Irache Abáigar Pedrazaa, *, Santiago Moreno Pérez de la Cruza, Andrés López de Aldaa

a Urology departament Hospital Don Benito Villanueva, carretera Don Benito Villanueva s/N km 3,5 06400, Don Benito, Badajoz, Spain.

* Corresponding author: Irache Abáigar Pedraza
Mailing address: Urology departament Hospital Don Benito Villanueva, carretera Don Benito Villanueva s/N km 3,5 06400, Don Benito, Badajoz, Spain.
Email: irache.abaigar@salud-juntaex.es

This article belongs to the Special Issue: Nightmare and complex cases in Urology

Received: 30 October 2022 / Revised: 24 November 2022 / Accepted: 08 December 2022 / Published: 29 December 2022

DOI: 10.31491/UTJ.2022.12.005

Abstract

In patients with bladder cancer, ureterosigmoidostomy has been used as a form of urinary diversion, and urinary lithiasis has been reported as a complication. A patient with a large bilateral kidney stone and ureterosigmoidostomy diversion is described. In 2012, a 61-year-old man had a cystectomy due to bladder cancer. He was lost to follow-up after presenting to the emergency department in 2016 with right flank pain and fever. Computed tomography (CT) scan reveals bilateral staghorn calculus. A bilateral percutaneous nephrostomy was performed. The patient was planned for bilateral percutaneous nephrolithotomy (PCNL). He declined, therefore we proposed External Shock Wave Lithotripsy (ESWL). The right kidney stone was removed, but the left kidney stone did not alter after 7 ESWL sessions, thus PCNL was scheduled. The middle calyx was punctured under fluoroscopic guidance through the nephrostomy in Valdivia’s modified position. Two 0.035” hydrophilic guide wires were passed down the renal pelvis and ureter until it ureterosigmoidostomy union was reached. Dilation was carried out with Nephromax. An Amplatz 30 Ch was placed. The holed stone was then fragmented with Laser Holmium. PCNL tubeless was performed. He was discharged two days after surgery. PCNL tubeless was performed. The hospital stay was two days. CT control two months later: Lower pole 5 cm hematoma, the residual stone of 4 mm in the upper calyx. After resolving the renal hematoma, the residual stone will be dealt with ESWL.

Keywords

Ureterosigmoidostomy, renal stone, percutaneous nephrolithotomy


Introduction

Ureterosigmoidostomy has been used as a form of urinary diversion in patients with bladder cancer. Urinary lithiasis has been reported as a ureterosigmoidostomy complication in 3-40% of the cases in recent series.
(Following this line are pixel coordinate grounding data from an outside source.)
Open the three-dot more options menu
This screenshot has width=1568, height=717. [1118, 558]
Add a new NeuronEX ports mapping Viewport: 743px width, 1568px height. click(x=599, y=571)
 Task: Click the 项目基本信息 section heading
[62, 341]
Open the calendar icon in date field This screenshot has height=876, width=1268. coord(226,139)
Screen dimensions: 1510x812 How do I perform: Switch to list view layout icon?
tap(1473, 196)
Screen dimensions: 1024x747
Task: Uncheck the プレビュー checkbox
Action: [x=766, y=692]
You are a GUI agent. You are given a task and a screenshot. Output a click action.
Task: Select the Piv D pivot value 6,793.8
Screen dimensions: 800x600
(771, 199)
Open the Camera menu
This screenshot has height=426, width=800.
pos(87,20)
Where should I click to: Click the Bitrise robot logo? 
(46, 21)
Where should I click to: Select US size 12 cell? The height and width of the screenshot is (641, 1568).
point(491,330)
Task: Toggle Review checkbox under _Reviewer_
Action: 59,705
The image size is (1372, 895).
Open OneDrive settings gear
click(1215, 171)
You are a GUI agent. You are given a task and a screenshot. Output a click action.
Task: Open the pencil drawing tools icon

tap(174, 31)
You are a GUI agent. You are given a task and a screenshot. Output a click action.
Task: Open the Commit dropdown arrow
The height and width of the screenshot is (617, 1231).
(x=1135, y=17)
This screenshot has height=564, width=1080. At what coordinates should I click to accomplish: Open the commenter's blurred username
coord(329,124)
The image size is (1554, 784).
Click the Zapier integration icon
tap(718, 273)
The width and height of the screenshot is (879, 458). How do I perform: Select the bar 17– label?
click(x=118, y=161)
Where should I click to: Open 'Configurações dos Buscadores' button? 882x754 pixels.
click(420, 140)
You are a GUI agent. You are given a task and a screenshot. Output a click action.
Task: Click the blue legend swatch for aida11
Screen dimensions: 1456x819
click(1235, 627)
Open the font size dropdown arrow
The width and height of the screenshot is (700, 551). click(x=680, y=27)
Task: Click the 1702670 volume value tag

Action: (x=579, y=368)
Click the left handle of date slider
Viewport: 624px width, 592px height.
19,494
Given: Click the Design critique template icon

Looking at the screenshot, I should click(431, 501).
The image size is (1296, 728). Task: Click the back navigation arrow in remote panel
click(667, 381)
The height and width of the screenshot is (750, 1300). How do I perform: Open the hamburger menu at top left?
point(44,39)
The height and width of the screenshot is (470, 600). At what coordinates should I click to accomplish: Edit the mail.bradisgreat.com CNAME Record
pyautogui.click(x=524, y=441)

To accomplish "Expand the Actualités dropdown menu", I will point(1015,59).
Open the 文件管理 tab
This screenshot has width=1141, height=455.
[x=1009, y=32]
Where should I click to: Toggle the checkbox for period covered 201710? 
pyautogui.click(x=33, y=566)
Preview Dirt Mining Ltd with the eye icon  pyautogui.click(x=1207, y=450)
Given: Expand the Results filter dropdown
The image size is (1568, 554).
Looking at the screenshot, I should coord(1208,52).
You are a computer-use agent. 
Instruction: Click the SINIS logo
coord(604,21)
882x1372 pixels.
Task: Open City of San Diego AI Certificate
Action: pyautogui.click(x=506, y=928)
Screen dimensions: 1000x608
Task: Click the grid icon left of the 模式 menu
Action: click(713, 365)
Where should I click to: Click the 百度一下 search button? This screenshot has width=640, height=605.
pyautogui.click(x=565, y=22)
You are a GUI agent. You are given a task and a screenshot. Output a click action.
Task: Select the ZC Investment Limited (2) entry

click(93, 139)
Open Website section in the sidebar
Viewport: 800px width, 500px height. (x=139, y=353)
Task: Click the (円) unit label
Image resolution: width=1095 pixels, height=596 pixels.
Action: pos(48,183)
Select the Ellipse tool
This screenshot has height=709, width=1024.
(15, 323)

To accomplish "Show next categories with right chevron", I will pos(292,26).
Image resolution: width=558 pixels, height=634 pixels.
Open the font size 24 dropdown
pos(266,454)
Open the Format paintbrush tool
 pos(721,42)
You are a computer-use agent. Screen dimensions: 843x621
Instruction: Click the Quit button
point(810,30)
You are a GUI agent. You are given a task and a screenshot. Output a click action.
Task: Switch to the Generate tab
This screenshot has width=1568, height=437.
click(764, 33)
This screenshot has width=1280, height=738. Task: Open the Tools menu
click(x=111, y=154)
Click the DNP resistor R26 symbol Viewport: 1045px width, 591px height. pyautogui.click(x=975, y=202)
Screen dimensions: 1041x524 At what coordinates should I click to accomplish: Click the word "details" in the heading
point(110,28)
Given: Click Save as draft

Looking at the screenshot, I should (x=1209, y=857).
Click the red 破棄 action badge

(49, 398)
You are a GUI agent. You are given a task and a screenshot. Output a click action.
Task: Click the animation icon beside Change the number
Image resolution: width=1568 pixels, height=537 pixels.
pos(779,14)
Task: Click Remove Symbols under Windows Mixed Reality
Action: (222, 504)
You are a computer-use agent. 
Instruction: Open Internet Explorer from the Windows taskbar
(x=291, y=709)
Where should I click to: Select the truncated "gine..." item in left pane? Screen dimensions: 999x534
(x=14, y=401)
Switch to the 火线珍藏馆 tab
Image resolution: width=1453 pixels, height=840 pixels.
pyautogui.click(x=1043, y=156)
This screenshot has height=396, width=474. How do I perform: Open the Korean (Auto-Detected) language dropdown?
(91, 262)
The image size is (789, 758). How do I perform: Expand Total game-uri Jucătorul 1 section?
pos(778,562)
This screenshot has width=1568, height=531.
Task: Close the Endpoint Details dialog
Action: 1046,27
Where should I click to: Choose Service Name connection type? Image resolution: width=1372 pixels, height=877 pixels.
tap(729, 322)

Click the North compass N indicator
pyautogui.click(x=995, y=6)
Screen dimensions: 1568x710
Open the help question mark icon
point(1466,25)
The main causes are bacterial colonization and metabolic derangements due to urinary diversion [1].
Ureterosigmoidostomy was probably first used in about 1,852 by Simon for exstrophy of the urinary bladder [2]. This technique has been criticized for the postoperative complications, perhaps the most important is that most patients develop pyelonephritis at some time, struvite renal lithiasis, because they are strongly associated with urinary tract infections (UTIs) with urea-splitting organisms, hyperchloremic metabolic acidosis and they always have some anal leakage of a malodorous mixture of feces and urine [3].
The principal issue with the use of the bowel in the urinary diversion is that the bowel continues to produce mucus and continues to perform its main physiological function of secretion and re-absorption [4].
Patients that have ureterosigmoidostomy must be watched closely. They need a low sodium chloride diet to reduce their chloride intake to avoid acidosis. They must be given sodium potassium citrate once or twice per day and an alkalinizing therapy with oral sodium bicarbonate 1–2 g three times a day [3].

Case report

We report the case of a 61 years old man who submitted to cystectomy and ureterosigmoidostomy in 2012 due to bladder cancer. After the surgery, he was lost to follow up and in 2016 he presented to the emergency department with right flank pain and fever. The main laboratory findings were anemia, leukocytosis, hyperchloremic metabolic acidosis, and increased serum creatinine.
A computed tomography scan showed bilateral staghorn stones.
Two bilateral ultrasound-guided percutaneous nephrostomies were performed to relieve obstruction and fever. Once the patient recovered from his acute pathology, bilateral PCNL access was offered to him, but he denied it. So bilateral ESWL was performed. The right staghorn lithiasis was completely disintegrated after 5 sessions (for each session: 3,000 shocks were delivered at a frequency of 100/min approximately) and the homolateral nephrostomy was removed but, after 7 ESWL sessions over the left kidney lithiasis, any changes were evidence on X-Ray (each session: 3,000 shocks were delivered at a frequency of 100/min approximately, but no expulsive fragments http://www.antpublisher.com/index.php/UTJ/index Figure 2. CT coronal plane. Lower calyx lithiasis. were evidenced). A new computed tomography scan was performed showing a staghorn stone that filled the renal pelvis (32 × 20 mm, 975 Hounsfield units (HU), superior (35 × 18 mm, 1000 UH) and inferior renal calyces (24 × 23 mm (903 HU) (Figure 1-3).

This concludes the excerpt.